So, here’s the thing. I am not perfect. Neither are you behind whatever sized screen you are reading me from. As a new mom I have perfected the practice of making mistakes. Repeatedly.

I can tailor a formal course on failings as a new mom and hand out useless diplomas to those who wish to graduate with me in the 2018 batch. One more misstep and I’ll be awarded the honorary title of ‘momma mishap’.

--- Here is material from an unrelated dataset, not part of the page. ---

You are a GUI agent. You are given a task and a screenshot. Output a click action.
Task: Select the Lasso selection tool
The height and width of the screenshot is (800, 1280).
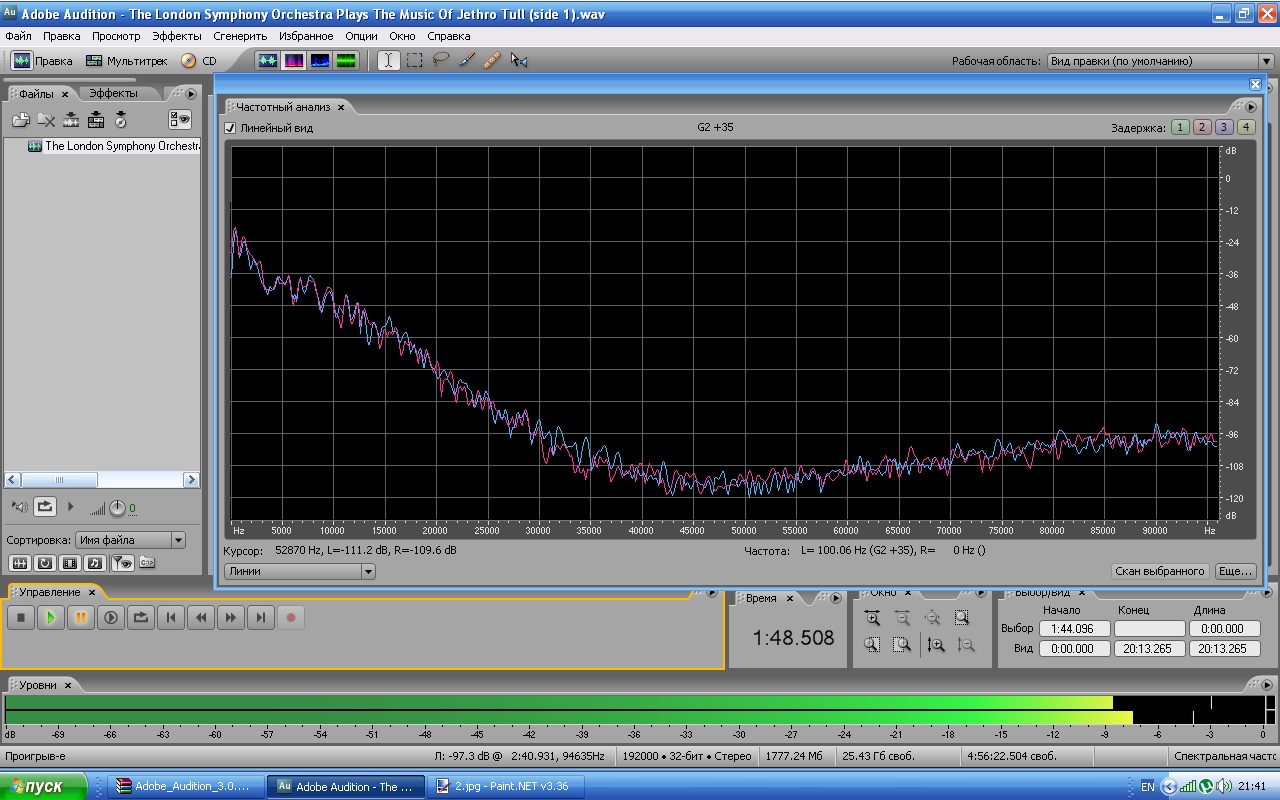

Before I resume my breathing exercises which let’s be honest is more like blowing off steam from a boiling kettle, let me indulge you in this months edition of confessions. Judgements welcomed with humor.


Confession #1

Like The Hulk I am always angry. That’s my new normal. Instead of abiding by my instinct to smash I now vent to my 4 month old how she’s driving me insane with a suspicious smile plastered like someone carved it into my face.


Confession #2

Spent 120 AED on taxi to take a 2 AED boat ride for the first time in Dubai knowing Little Monster would hate it but I wanted to be on water. She cried and clung. I pretended she enjoyed it as much as I did.


Confession #3

Placed a suitcase on top of the cupboard while holding Little Monster in my arms. This was incredibly stupid of me and I vowed never to do that again.


Confession #4

Ate a combination of food groups who are as incompatible as the Capulets and The Montagues (Romeo & Juliet reference look it up). I convinced myself of having eccentric food experiences while mixing leftover pasta with karhai gosht. 


Confession #5

Binged on Haunting of Hill House with my babys eyes fixed to the screen as much as mine. If I can watch wheels on the bus she can sit through a horror flick. Gotta toughen up young don’t we?